TASK INSTRUCTIONS
Copy every line of the following data that includes the string "height".

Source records
□ □ □

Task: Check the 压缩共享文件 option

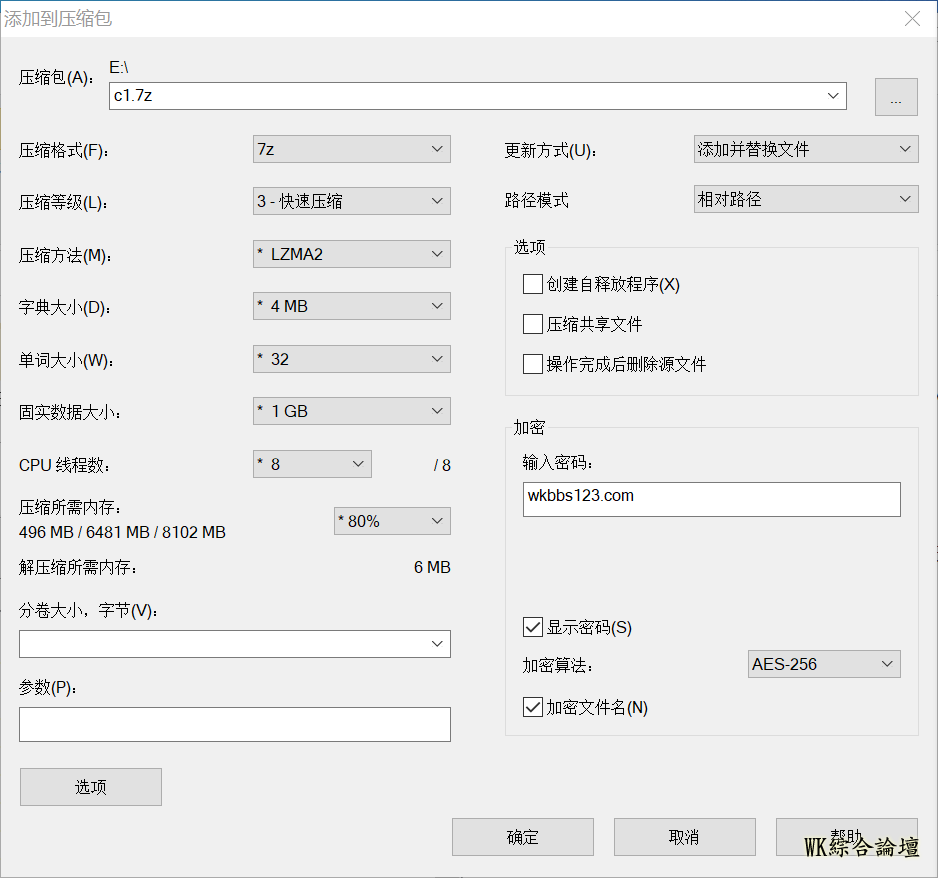Action: coord(532,324)
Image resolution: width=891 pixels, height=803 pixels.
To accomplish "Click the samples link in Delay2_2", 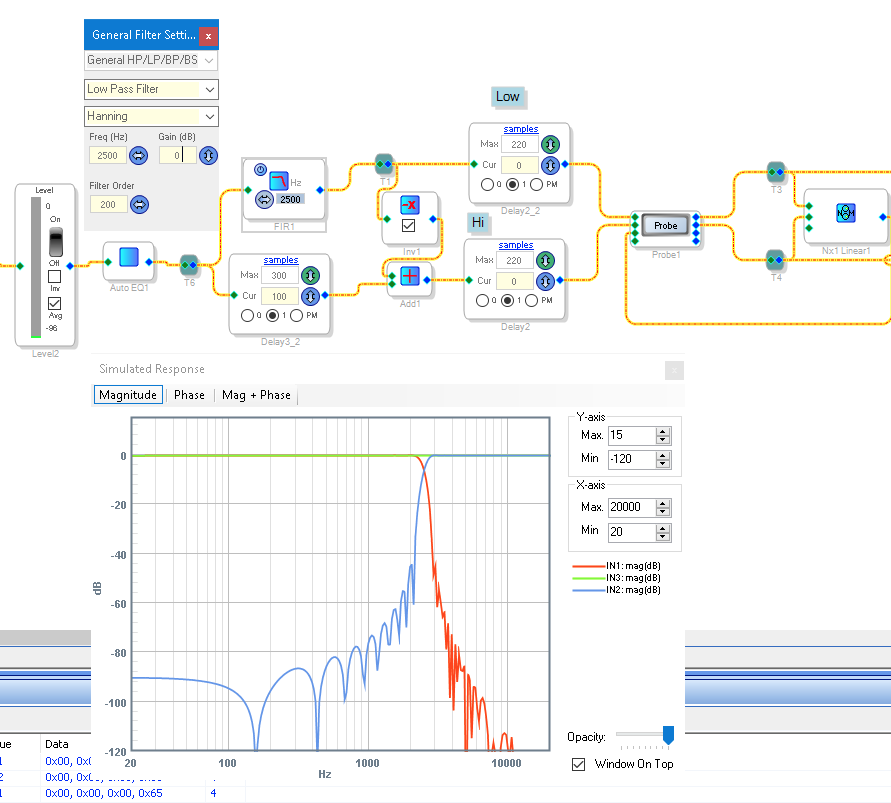I will 520,129.
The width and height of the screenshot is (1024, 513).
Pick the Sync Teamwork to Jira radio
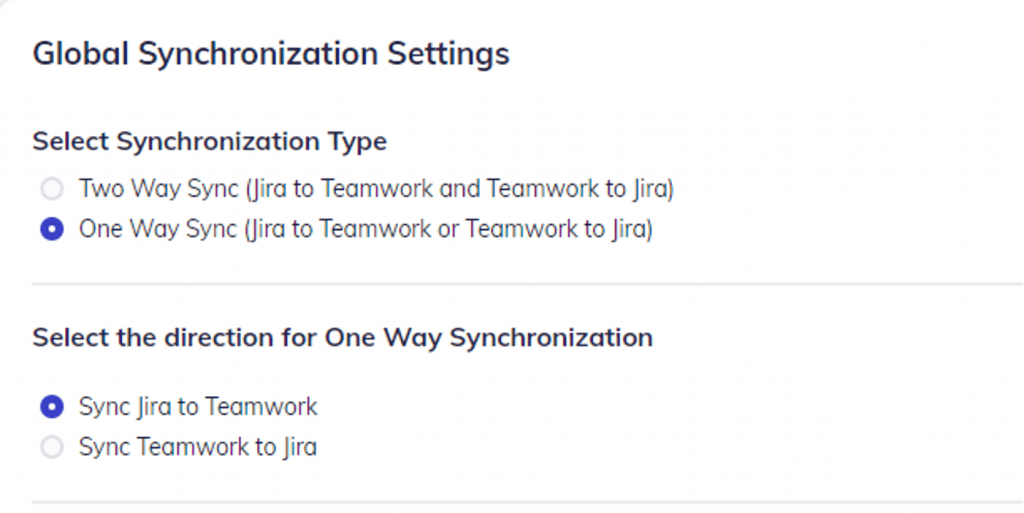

□ □ □

REPLY TO THE TASK
Image resolution: width=891 pixels, height=803 pixels.
The width and height of the screenshot is (1024, 513).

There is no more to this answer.